REQUIREMENTS –
A. Translate into French the following sentence from the passage on land registration in Lagos State: "Consequently, it is mandatory to register a document that qualifies as registrable instrument in Nigeria."
B. Carry on the passage on land registration in Lagos State, beginning immediately after its final sentence.

-- START OF EXTRACTED TEXT --

The foremost area, which in the context of this paper land registration cannot cure, is hidden risks at the time the title in land is transferred from the vendor to the purchaser. The extant statutes cannot provide solution either. For instance, section 2 of the LRL 2015 requires that every person who acquires a document of interest or title to land in Lagos State shall register it with land registry. Section 27 of the LRL 2015 adds that once interest or title is registered, it becomes valid evidence that the person is the holder of “that land parcel together with all the rights, privileges and appurtenances, except rights to mineral resources or mineral oil on the land.” The foregoing position of law is similar with other registration laws in Nigeria. Accordingly, in the case of Benedict Agunedu & 7 Ors v. Christopher Onwumere (1994) 1 NWLR (Pt.321) 375), it was held that the consequence of non-registration of a document that qualifies to be registered is that such document will be inadmissible as evidence of title to that land. Consequently, it is mandatory to register a document that qualifies as registrable instrument in Nigeria. In Lagos State for instance, section 26 of the LRL 2015 compels “any holder in possession of registrable document to register it within sixty (60) days after obtaining the Governor’s consent, where applicable.” Upon registration, all the relevant information regarding the property and registered holder are kept in the Land Information Management System (LIMS). In a situation where the registered holder intends to sell, or charge the interest in the registered property, a search is allowed in conformity with section 22 of the LRL 2015. As keleher rightly noted, the purpose of the title search is to, among other reasons, identify all prior owners and, if any, outstanding liens, encumbrances and overriding rights and covenants (Keleher, 2012, p. 19). In addition, the search process assures not only good title, but also provide disclosure to the buyer, or mortgagee, the true state of affairs with respect to the real property before any further dealings in it, or with the owner.

-- END OF EXTRACTED TEXT --
-- START OF DATA EXTRACT --

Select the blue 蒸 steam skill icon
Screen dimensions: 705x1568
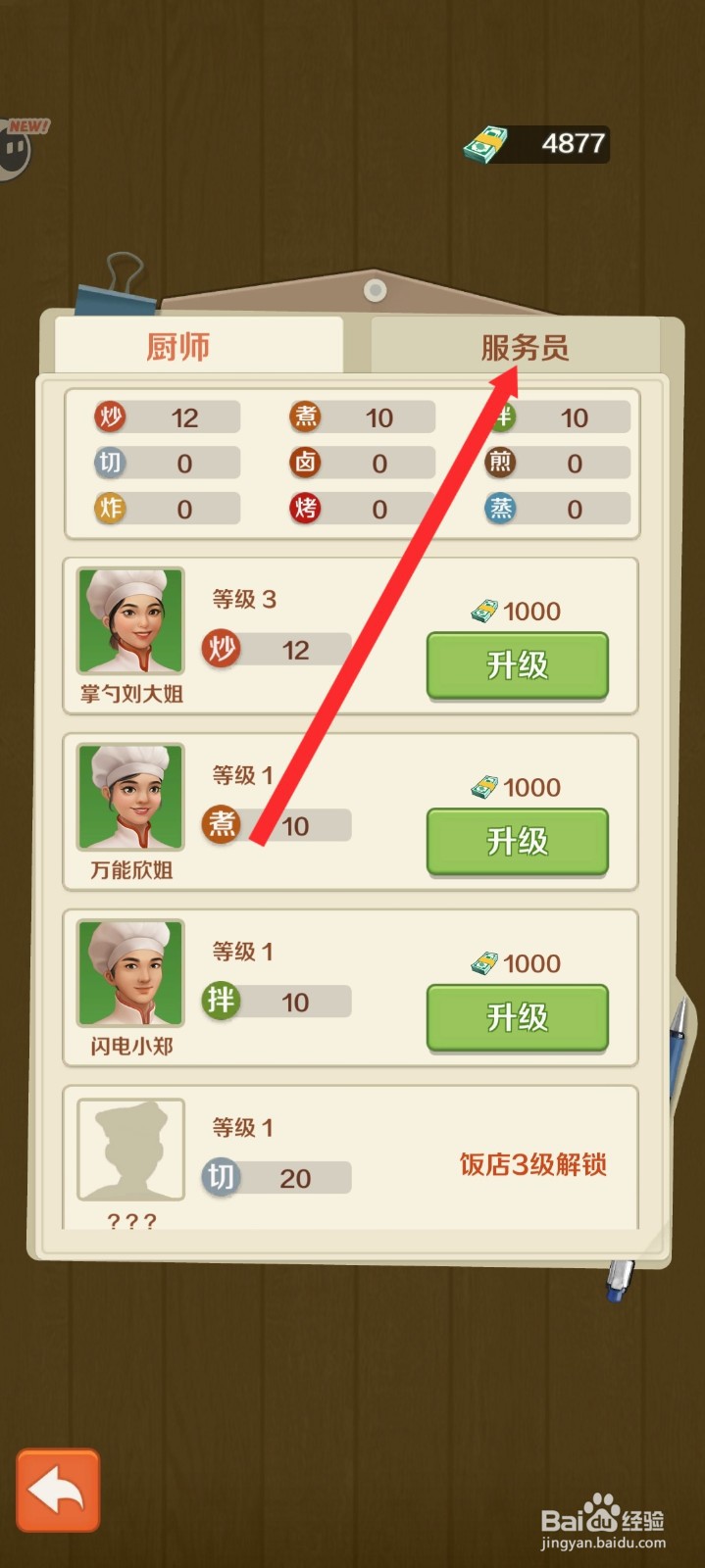coord(500,508)
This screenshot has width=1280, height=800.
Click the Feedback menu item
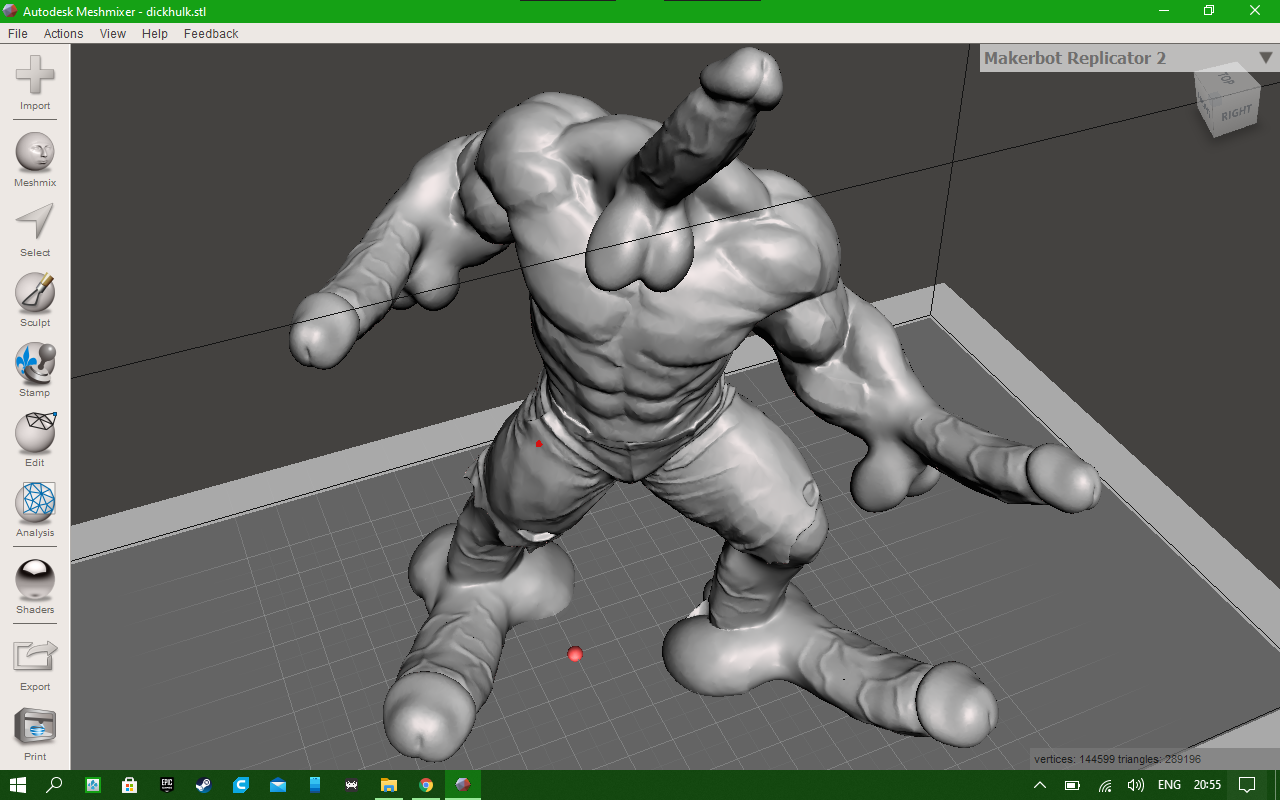click(x=211, y=34)
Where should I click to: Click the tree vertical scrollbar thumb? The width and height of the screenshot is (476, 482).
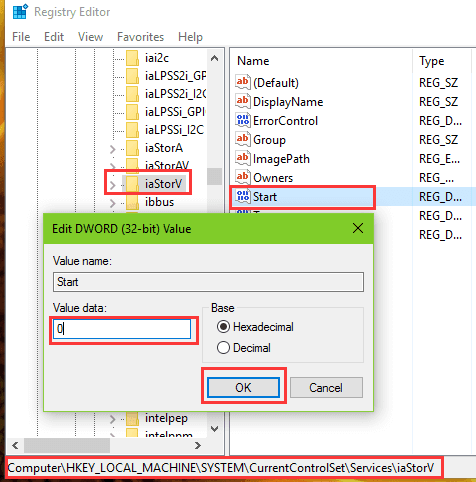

-- END OF DATA EXTRACT --

TASK-BY-TASK OUTPUTS –
A. Par conséquent, il est obligatoire d'enregistrer un document qui a la qualité d'instrument enregistrable au Nigeria.

B.
From the perspective of title insurance, however, there could be some hidden title perils which are not of records with the land registry, or if of record, of such a nature that they could not reasonably be expected to have been discovered by a thorough search of the records with the land registry. The critical dangers are that the subsequent occurrence of any of such hidden perils may lead to loss or damage to the title holder. It is the consequences of these hidden perils that are the target of title insurance business. This is important because land registration law in Nigeria is yet to be adjudged error free. In fact, it is argument of this writer that the enabling provisions for handling hidden perils under Nigeria’s land registration regime are substantially inadequate. For instance, it appears that the few requirements for checking title defects under LRL 2015 are the declaration of encumbrances under section 10, and the power of the Registrar to correct errors in the title register under section 98. Consequently, it is further submitted that title insurance, which is a tailored mechanism for cushioning the adverse effect of hidden title perils, should be established as a complementary model for land registration laws, such as the LRL 2015. The foregoing discourse is closely linked with risk of loss or destruction of public records.





4.2. Risk of Loss or Destruction of Public Records

The second important area that justifies the establishment of title insurance in Nigeria is the need to mitigate the effect of loss or destruction of title records in land registry. This is important because section 37(1) and (4) of the LRL 2015, for instance, stipulates that where a registered title document (which include “Certificate of Occupancy” or “Land Certificate”) is lost or destroyed, the holder may apply to the Registrar of land registry for the re-issuance of an extract of the title document. In addition to the application, the applicant is expected to attach a statutory declaration under the Oaths Law stating circumstances of the loss or destruction of the previous document, and publish the fact of the loss or destruction in any national newspaper in line with section 37(2) of the same LRL 2015. In any case, section 37(3) and (5) of the LRL 2015 gives that the Registrar absolute discretion either to re-issue or reject the re-issuance of the lost or destroyed title document. No doubt, section 37 of the LRL 2015 is commendable for availing a holder of registered title document an opportunity to get back a lost or destroyed title document.

However, it is the contention of this writer that section 37 of LRL 2015, together with other similar provisions in Nigeria, is substantially inadequate for a number of reasons. First, it wrongly assumes that only title documents in the custody of a registered holder are susceptible to being lost or destroyed. Far from that, title records with land registry are also amenable to loss or destruction just as is the case with title document with the holder. If this argument is anything to go by, it may further be contended that where loss or destruction of public records coincides with the loss or destruction of title documents in the custody of the holder, the source of getting valid information for re-issuance becomes highly challenging, if not impossible.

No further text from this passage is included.